MondayYogurt · 03/07/2021 17:05

Does he know how much you both inherited from your mothers?

1FootInTheRave · 03/07/2021 17:12

He is an entitled, spoilt little twat.

I'd be devastated if one of mine had this attitude.

pinkyredrose · 03/07/2021 17:16

normally a great guy and very caring Hmm

When things go his way anyway.

Why did you lend him 11k when he was earning such a high amount?

altiara · 03/07/2021 17:17

Today, he has messaged me and accused me of being manipulative, interfering and controlling and what he “spends his money on is his own choice”

Son, you owe me £11k and I’m losing £xx a month for you to live rent free. If you want to choose to spend your money like an adult please transfer me my 11k plus monthly rent of x.
I would probably have to tie my hands and mouth up before I suggested he pay back flight school fees. The words he used are very hurtful and I’d be shutting the bank of mum and dad effective immediately.

chickenyhead · 03/07/2021 17:22

OK, given that he is usually decent and you can obviously afford to support him, I am going to take money out of this all together.

He should not treat you the way he has, it was disrespectful and rude. If you now agree on this, you are accepting that behaviour. He owes you a massive apology, if nothing else.

2389Champ · 03/07/2021 17:25

@fourminutestosavetheworld

Having read the context of your generosity, I can understand why you leant him £11k - a short term loan while he sold a car, pre-pandemic - and I would certainly offer an adult child, in unexpectedly dire straits and returning from abroad, the use of a property rent-free while he got on his feet.

But once he received his £35k redundancy money, I would expect the offer of repayment and rent.

Whether I accepted it or not would depend on a number of things, but I'd expect the offer.

The fact that it didn't even occur to him, that he decided to upgrade his car instead, is quite shocking, as is his criticism of you when you gave him your opinion upon request.

I expect his gf told him to repay you and he told her that you wouldn't mind him buying a car, that you wouldn't want the money back or any rent. When that didn't happen, he behaved very badly indeed.

Have you responded to his message yet?

I’ve just spoken to him and told him to transfer the £11000 to me as it’s only fair he repays the outstanding loan before he PX the car and that if I was a bank or a loan company, that would be the standard procedure. He was pretty shocked and said if he does that, he can’t afford the new car… You cut your cloth etc.

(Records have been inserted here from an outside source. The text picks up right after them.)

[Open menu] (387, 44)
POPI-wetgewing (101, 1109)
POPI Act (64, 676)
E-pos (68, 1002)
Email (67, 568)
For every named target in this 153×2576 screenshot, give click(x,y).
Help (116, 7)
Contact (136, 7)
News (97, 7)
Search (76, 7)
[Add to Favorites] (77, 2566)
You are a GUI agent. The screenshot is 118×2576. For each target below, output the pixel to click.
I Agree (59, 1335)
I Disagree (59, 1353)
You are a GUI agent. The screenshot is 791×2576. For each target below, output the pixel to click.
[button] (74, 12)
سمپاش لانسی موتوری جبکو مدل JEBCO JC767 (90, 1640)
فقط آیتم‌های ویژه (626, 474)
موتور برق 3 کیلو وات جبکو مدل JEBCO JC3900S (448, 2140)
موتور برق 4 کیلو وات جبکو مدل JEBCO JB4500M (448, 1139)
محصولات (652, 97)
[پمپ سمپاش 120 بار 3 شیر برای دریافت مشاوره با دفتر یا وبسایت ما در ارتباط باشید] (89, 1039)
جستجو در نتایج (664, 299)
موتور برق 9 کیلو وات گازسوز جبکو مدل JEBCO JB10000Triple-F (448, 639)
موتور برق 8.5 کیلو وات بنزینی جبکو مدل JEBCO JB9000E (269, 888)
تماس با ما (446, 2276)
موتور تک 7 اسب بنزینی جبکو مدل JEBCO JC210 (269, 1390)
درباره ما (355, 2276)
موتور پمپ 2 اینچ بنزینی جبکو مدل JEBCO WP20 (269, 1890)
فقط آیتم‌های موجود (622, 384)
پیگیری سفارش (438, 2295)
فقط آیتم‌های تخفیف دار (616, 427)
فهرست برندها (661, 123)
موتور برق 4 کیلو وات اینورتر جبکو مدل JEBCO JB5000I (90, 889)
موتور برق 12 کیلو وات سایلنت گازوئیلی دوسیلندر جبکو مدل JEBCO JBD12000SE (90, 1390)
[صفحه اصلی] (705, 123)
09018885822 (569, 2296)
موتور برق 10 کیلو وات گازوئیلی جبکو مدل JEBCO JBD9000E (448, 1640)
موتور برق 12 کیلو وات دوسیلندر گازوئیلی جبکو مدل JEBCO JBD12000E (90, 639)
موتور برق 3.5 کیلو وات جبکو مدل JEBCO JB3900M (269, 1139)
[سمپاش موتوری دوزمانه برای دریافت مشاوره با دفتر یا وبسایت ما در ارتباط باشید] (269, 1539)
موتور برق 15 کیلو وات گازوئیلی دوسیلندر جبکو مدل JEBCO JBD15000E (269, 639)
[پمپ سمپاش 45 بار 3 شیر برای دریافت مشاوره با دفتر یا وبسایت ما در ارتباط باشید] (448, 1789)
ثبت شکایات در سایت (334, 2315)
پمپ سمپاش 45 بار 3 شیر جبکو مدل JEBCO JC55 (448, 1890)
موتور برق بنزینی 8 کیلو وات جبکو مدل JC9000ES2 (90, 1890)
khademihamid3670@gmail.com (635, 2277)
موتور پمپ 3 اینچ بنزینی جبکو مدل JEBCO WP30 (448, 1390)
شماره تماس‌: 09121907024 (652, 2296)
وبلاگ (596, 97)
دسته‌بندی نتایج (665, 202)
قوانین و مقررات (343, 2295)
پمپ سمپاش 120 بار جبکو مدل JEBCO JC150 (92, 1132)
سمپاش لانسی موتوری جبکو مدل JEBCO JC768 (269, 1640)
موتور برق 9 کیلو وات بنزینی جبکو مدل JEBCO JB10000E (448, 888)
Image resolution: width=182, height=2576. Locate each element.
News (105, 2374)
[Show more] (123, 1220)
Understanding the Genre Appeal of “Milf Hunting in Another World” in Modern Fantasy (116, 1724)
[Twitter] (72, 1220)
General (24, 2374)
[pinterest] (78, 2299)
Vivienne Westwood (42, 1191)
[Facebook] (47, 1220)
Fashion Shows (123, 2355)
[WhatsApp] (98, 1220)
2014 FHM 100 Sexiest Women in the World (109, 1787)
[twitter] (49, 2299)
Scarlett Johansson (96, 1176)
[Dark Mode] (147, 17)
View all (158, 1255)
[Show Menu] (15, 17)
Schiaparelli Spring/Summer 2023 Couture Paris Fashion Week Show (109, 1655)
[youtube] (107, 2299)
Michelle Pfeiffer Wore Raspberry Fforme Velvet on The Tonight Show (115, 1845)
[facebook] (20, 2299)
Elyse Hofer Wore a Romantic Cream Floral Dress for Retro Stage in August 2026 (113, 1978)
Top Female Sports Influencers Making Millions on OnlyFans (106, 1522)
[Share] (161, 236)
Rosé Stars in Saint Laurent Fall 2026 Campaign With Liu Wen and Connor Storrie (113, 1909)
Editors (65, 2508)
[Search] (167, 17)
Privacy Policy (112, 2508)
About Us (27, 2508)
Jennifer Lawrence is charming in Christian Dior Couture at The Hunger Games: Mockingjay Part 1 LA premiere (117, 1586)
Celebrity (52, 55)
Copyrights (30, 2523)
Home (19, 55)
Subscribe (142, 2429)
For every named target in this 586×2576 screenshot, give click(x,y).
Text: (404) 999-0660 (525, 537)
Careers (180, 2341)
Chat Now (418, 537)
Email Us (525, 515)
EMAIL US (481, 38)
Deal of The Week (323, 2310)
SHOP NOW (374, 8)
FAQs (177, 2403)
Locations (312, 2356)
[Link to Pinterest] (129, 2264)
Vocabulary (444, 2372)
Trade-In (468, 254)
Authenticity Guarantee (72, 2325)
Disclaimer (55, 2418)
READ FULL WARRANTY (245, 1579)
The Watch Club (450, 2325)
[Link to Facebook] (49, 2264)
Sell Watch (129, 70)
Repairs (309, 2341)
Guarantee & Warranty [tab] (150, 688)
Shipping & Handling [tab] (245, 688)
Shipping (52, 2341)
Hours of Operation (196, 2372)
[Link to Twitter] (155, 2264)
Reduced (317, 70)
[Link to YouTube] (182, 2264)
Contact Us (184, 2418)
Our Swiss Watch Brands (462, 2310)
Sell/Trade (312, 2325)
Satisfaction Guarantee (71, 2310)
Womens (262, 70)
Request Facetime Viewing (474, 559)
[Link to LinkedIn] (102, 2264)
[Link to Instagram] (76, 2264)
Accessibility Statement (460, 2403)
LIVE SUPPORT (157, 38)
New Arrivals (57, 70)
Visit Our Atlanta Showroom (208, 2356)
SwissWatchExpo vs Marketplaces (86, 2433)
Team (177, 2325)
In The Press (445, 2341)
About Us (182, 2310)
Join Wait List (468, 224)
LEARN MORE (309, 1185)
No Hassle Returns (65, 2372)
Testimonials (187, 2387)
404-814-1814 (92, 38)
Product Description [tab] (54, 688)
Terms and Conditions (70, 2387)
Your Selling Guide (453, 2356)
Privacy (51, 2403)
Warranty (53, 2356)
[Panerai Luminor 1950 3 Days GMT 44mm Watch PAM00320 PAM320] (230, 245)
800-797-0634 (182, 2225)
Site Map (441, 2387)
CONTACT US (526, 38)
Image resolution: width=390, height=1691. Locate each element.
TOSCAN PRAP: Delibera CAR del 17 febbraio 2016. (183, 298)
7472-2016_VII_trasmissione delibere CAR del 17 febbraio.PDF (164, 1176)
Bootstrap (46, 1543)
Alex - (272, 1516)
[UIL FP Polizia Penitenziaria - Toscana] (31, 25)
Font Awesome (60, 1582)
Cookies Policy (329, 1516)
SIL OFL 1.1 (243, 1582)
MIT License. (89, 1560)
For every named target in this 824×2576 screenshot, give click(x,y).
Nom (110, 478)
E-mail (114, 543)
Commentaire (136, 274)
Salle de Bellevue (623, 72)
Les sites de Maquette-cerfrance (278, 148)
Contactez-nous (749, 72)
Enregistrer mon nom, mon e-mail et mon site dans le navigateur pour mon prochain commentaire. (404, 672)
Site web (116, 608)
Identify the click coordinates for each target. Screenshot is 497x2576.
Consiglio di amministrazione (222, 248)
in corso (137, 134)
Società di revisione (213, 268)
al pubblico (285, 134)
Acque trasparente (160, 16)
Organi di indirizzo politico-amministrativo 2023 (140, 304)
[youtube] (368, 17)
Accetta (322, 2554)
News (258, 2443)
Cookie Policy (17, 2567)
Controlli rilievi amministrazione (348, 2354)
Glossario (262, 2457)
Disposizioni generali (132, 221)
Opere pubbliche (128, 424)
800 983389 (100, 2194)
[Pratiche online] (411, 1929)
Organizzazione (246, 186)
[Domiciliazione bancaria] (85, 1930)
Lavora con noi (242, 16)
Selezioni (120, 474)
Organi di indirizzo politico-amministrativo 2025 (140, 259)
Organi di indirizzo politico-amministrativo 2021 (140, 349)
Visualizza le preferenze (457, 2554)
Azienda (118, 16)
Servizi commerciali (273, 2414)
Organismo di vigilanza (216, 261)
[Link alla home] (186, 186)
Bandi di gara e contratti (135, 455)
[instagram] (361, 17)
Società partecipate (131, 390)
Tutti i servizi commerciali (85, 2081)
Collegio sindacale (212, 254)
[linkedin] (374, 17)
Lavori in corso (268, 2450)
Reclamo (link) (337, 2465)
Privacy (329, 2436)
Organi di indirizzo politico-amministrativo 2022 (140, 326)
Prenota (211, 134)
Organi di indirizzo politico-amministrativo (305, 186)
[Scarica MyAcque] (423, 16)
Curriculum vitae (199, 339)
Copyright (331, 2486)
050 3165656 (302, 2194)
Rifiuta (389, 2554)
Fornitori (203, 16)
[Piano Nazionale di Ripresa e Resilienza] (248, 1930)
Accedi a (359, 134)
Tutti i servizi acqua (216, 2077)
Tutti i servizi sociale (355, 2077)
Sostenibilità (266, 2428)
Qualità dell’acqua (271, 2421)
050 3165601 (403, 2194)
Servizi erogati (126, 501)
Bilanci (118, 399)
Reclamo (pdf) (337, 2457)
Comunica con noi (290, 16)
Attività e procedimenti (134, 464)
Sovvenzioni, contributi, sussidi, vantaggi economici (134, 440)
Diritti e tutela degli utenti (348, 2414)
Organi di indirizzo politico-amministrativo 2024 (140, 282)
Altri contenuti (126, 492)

I told him his message to me was also unacceptable and he did apologise and acknowledged my advice “came from a good place”

OP posts:
Berthatydfil · 03/07/2021 17:27

Message back
I apologise - so to remove any thoughts of my control over you and your money I think we should aim for a fresh start and draw the line under things. So I suggest you should pay me back what you owe for the car and start paying a market rent for the house and I won’t comment on your finances. Love you mum xx

chickenyhead · 03/07/2021 17:28

Well done OP. Hopefully he will think a little bit about how he treats you going forward x

2389Champ · 03/07/2021 17:33

Sorry! Pressed button too soon.

You are right. Had he not decided to upgrade his car, the repayment of money wouldn’t have been an issue, nor the rent. I helped him out in time of need and still would, it’s the principle that he felt a sense of entitlement just to purchase a ludicrously expensive vehicle and to tell me it’s his money to do what he wants with when it wasn’t quite ‘all HIS money’ If that makes sense? :s

Having spoken to his gf, I think that’s EXACTLY what happened!

OP posts:
Pugdoglife · 03/07/2021 17:34

He definitely needs to pay back the £11k from his £35k.
If he can then use his wages to pay you rent and repayments on the newer more expensive car then fair enough. But he can't expect you to help him fund such a lifestyle.
I would also think putting away the rest of his £35k for the future (e.g. house deposit) would be a better idea.

Notaroadrunner · 03/07/2021 17:35

Good for you. He needed a wake up call. Hopefully now he'll have more respect for you and all your generosity to date. Let him make his own way now and learn the value of money, instead of throwing it away on an expensive car.

Leeds2 · 03/07/2021 17:43

Good for you. And make sure he does pay the money back. Don't just let it slide.